[PROBLEM REQUIREMENTS]
According to the buttermilk text, what temperature range is very important for the proper development of the buttermilk bacteria?

[PASSAGE PROVIDED]
* * * * * * * * *

What should I do with the extra dried starter?
Extra dried starter should be sealed up (a zipper-style bag works well) and stored in the freezer.
How important is temperature when making buttermilk?
A temperature of 70° to 78°F degrees is very important for the proper development of the buttermilk bacteria. At the proper temperature, the buttermilk will consume the lactose in the milk, multiply quickly, and make cultured buttermilk. If the temperature is too cold, a race develops between the buttermilk bacteria (which are slowed down due to the cooler temperature) and the milk bacteria (which are multiplying quickly due to a warmer-than-refrigerator temperature. If the milk bacteria win, they will kill the buttermilk bacteria. Even if the buttermilk bacteria prevail, the fight with the milk bacteria can damage the culture making long-term use problematic.
How will I know when my buttermilk has set?
Buttermilk that has set should be more or less uniform in appearance: one solid mass. There should not be a clear separation of curds and whey (white solid portion for the top half and clear liquid on the bottom half). The buttermilk should appear more-or-less smooth (before being stirred), not lumpy. If you gently tip the container, the buttermilk should pull away in a mass from the side of the container (like you would expect jello to do). Please note: sometimes a bit of whey will separate from the buttermilk during the culturing process. If clear liquid (whey) is present on top of the buttermilk or even a bit on the sides, this is just a normal variation. If the buttermilk has fully separated into curds and whey, that is a sign of a problem. (Click here for more information.)
My first batch of buttermilk (using the dried starter) has been culturing for a number of hours but is still the consistency of milk. What should I do?

* * * * * * * * *

[STUDY MATERIAL]
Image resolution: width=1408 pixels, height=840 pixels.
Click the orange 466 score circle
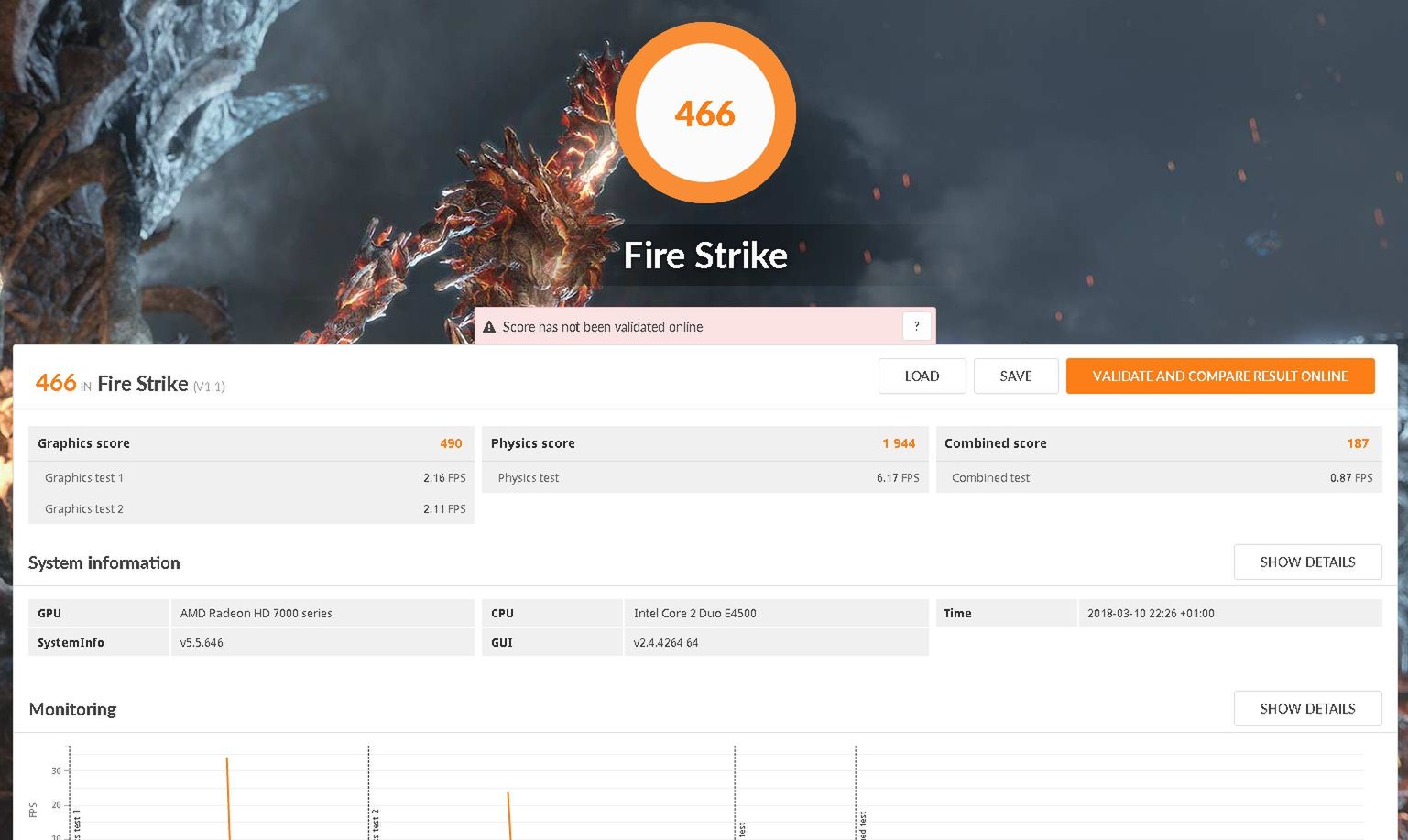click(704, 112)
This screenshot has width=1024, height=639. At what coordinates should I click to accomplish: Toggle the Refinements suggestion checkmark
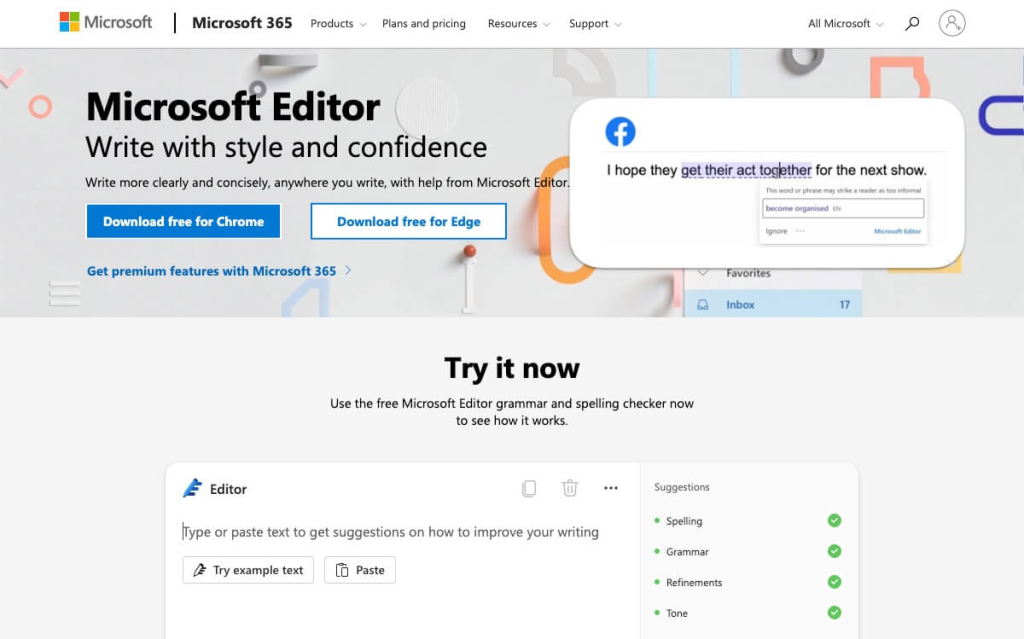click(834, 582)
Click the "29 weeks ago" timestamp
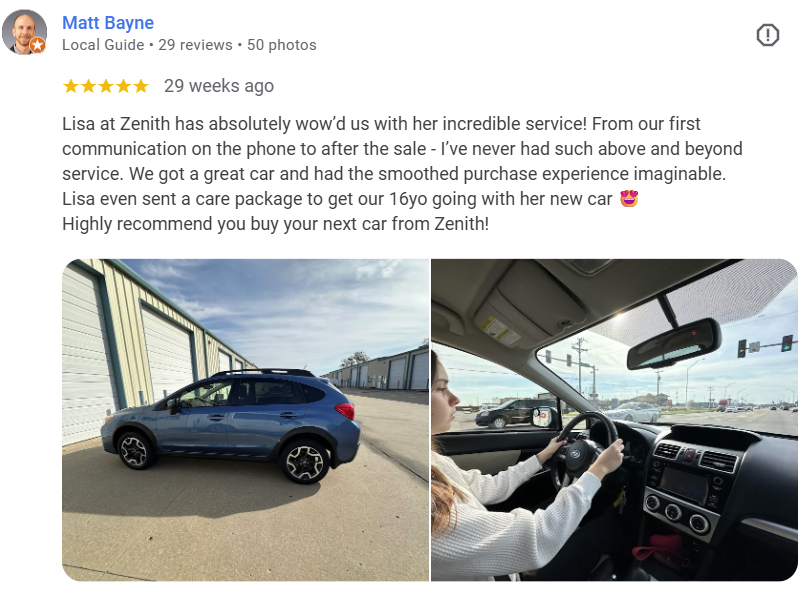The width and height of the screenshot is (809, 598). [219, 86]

* * * * * * * * *

[SOLUTION]
70° to 78°F